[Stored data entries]
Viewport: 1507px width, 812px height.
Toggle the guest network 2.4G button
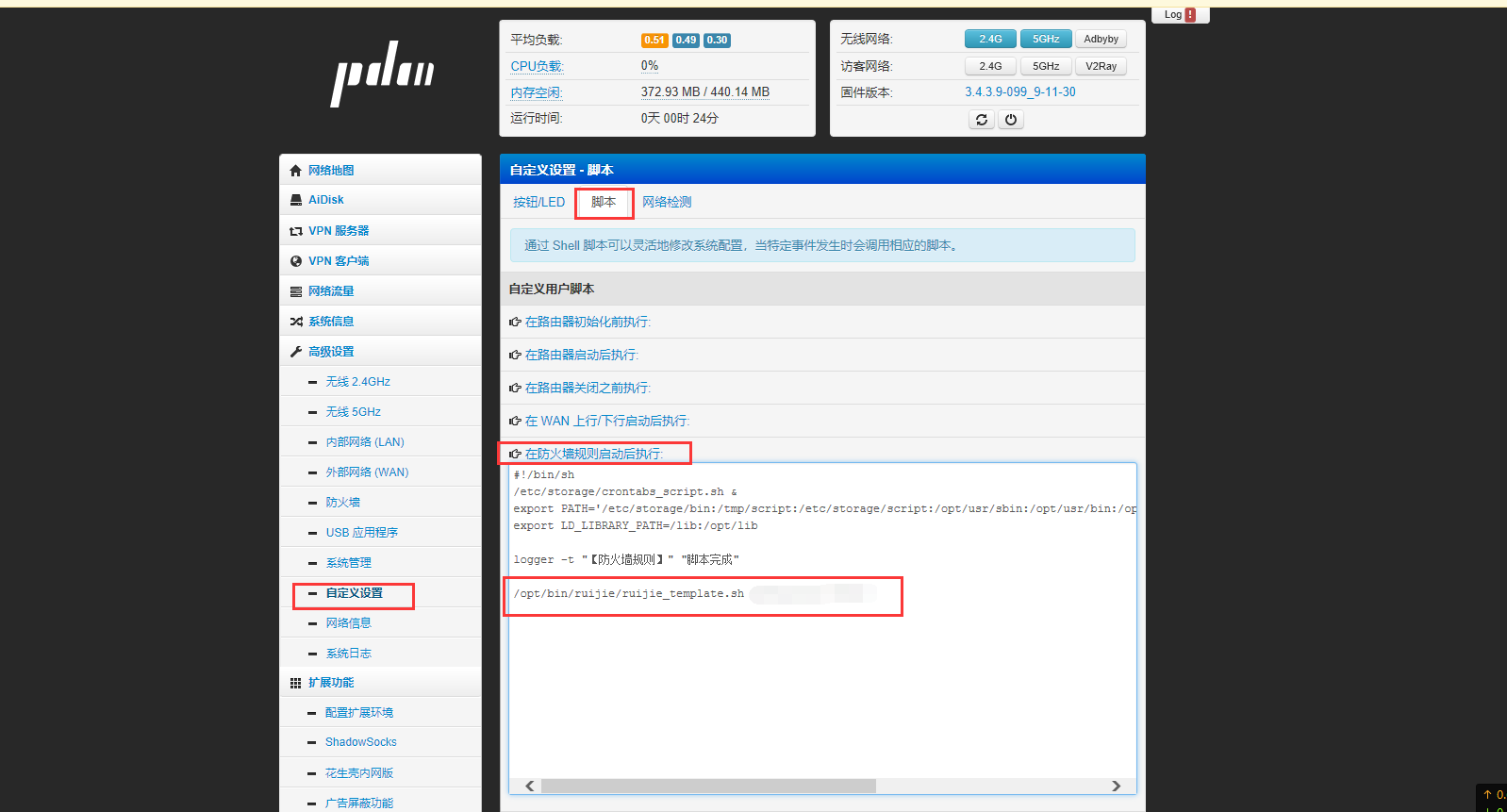pyautogui.click(x=990, y=67)
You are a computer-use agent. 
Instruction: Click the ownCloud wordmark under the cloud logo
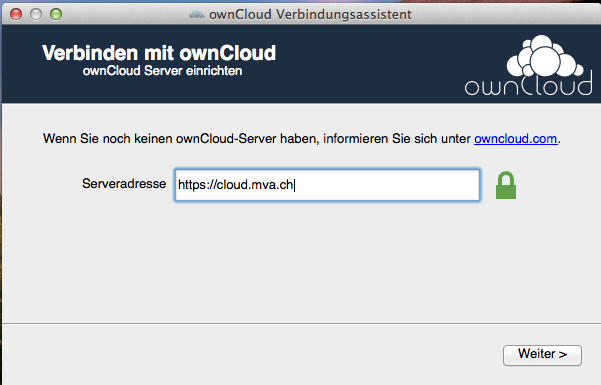click(529, 85)
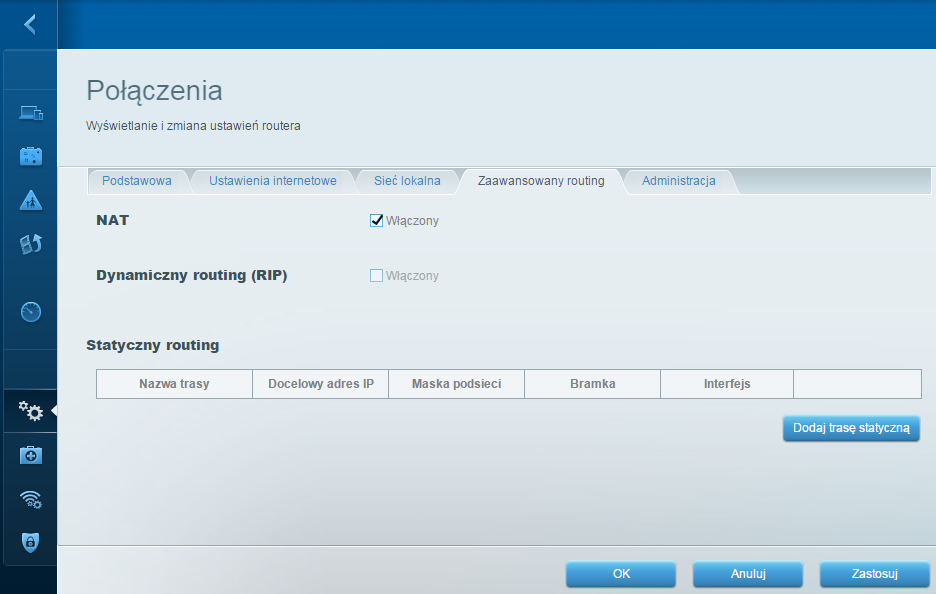Select the connectivity gears icon
Viewport: 936px width, 594px height.
pos(30,411)
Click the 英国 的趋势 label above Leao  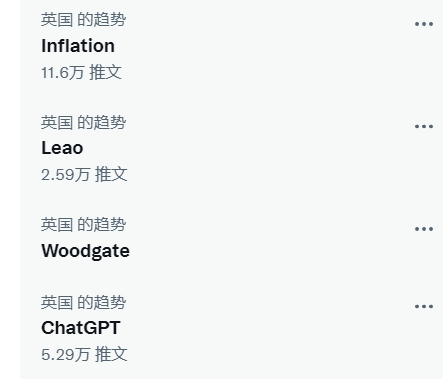(x=83, y=122)
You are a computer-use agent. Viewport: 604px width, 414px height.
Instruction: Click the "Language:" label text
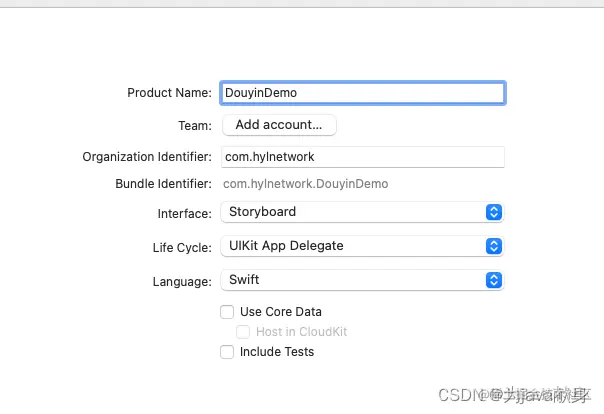[181, 281]
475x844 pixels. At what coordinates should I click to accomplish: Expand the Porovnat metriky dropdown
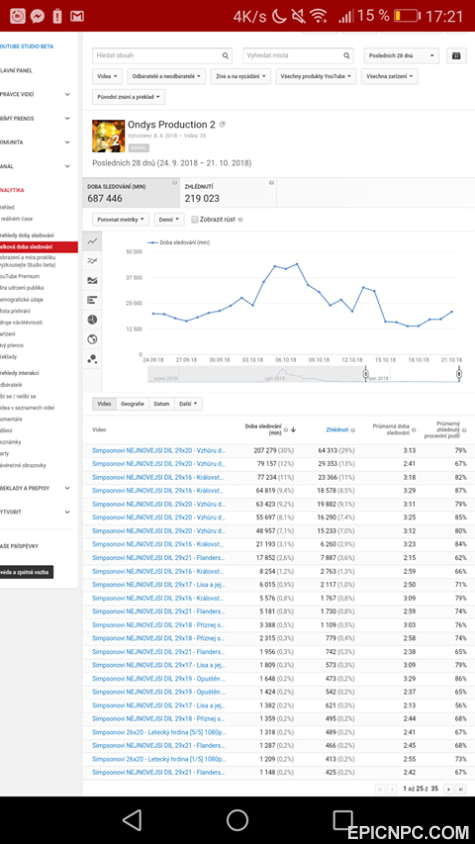click(121, 220)
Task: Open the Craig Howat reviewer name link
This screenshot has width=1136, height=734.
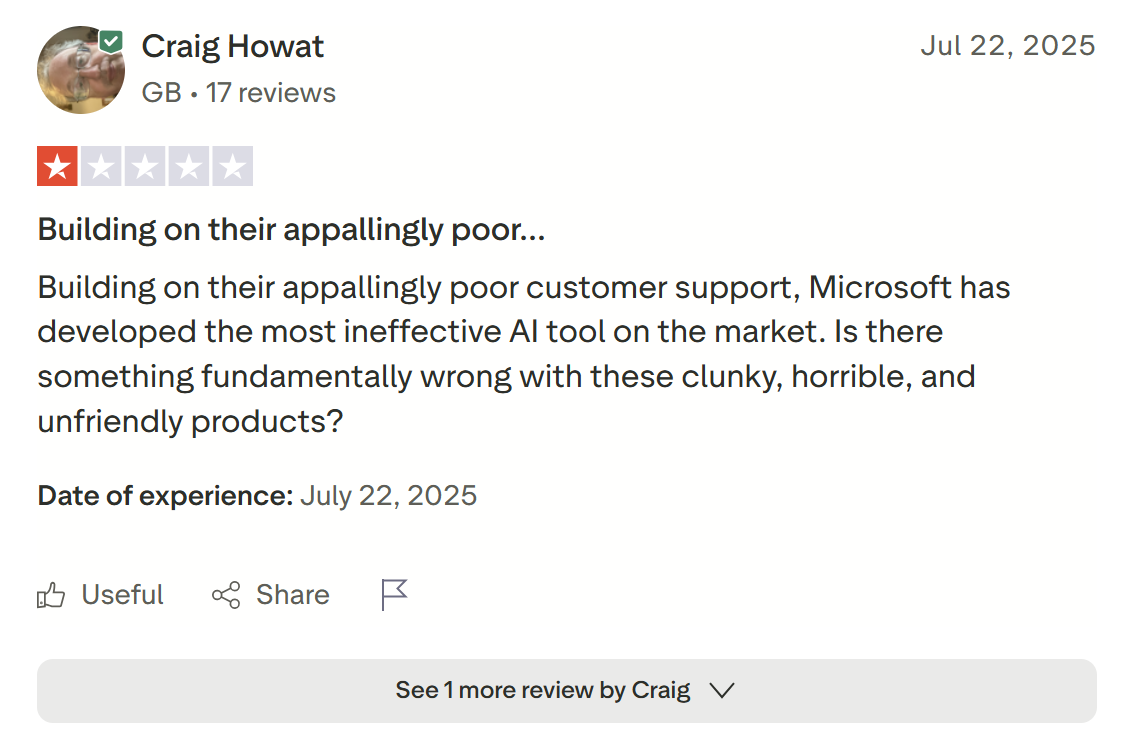Action: [233, 46]
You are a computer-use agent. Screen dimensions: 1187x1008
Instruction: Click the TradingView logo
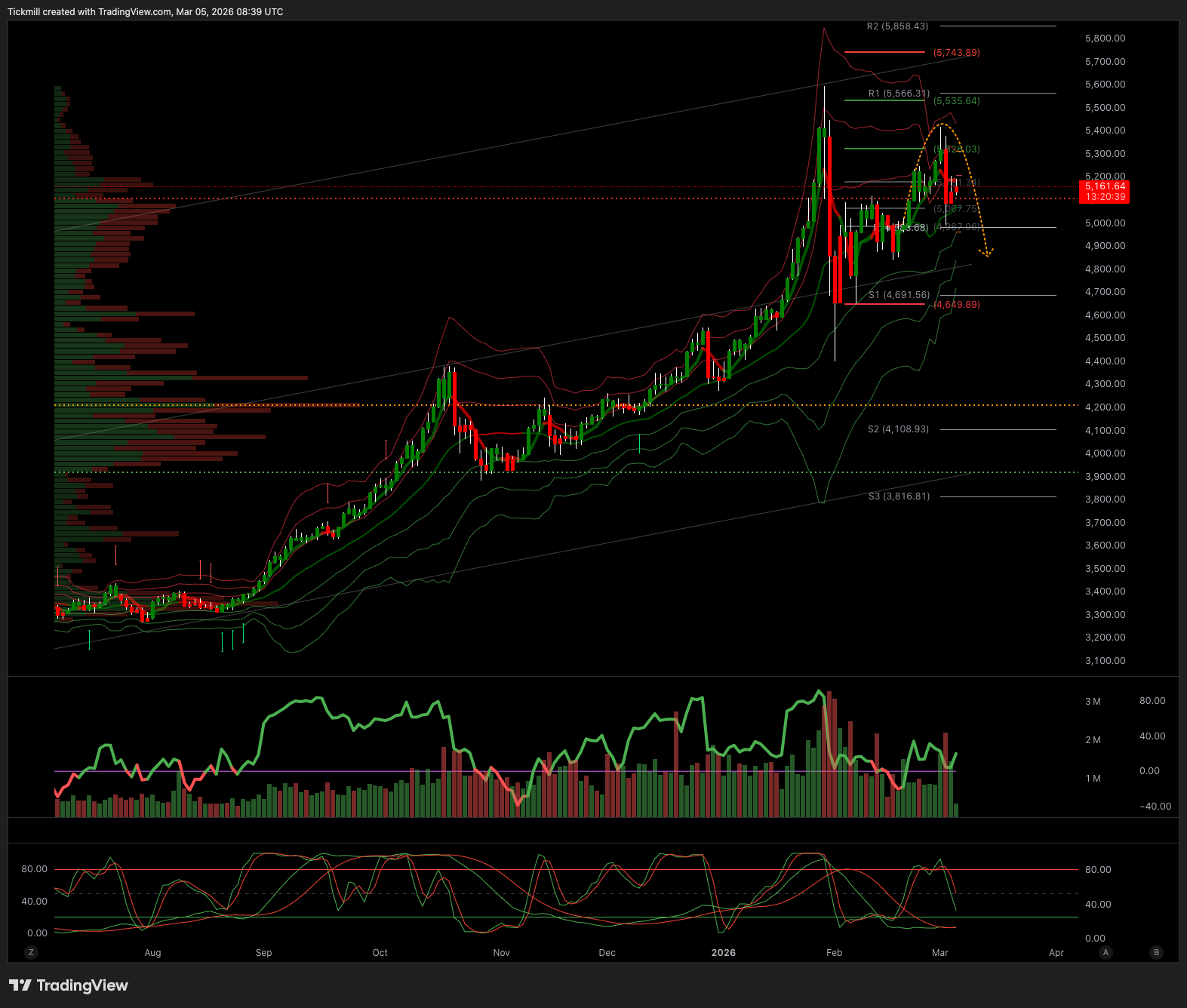click(69, 985)
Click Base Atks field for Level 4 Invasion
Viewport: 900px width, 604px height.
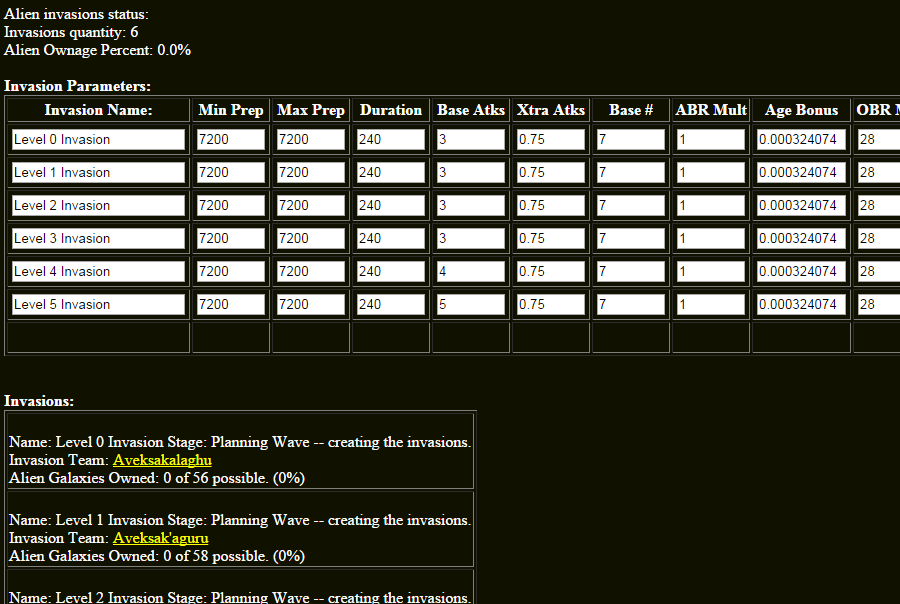click(x=470, y=272)
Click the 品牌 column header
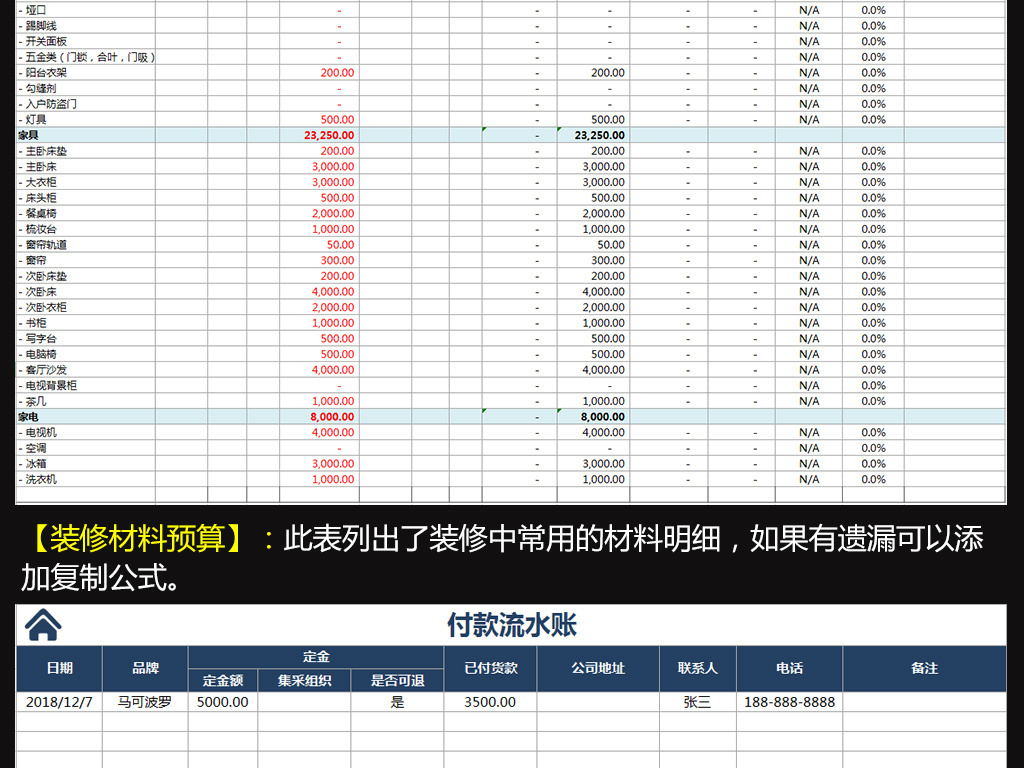 coord(145,668)
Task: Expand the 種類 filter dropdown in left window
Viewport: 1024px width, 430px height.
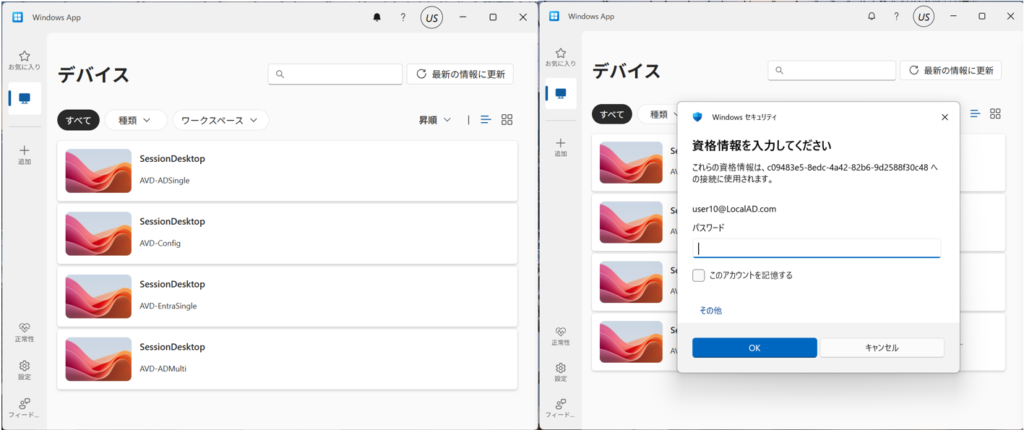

EXERCISE GOAL -> Return every line above in which the string "computer" occurs.

RESPONSE BELOW ->
You are a computer-use agent. 
You are a computer-use agent. Viewport: 604px width, 414px height.
You are a computer-use agent. Screen dimensions: 1187x1008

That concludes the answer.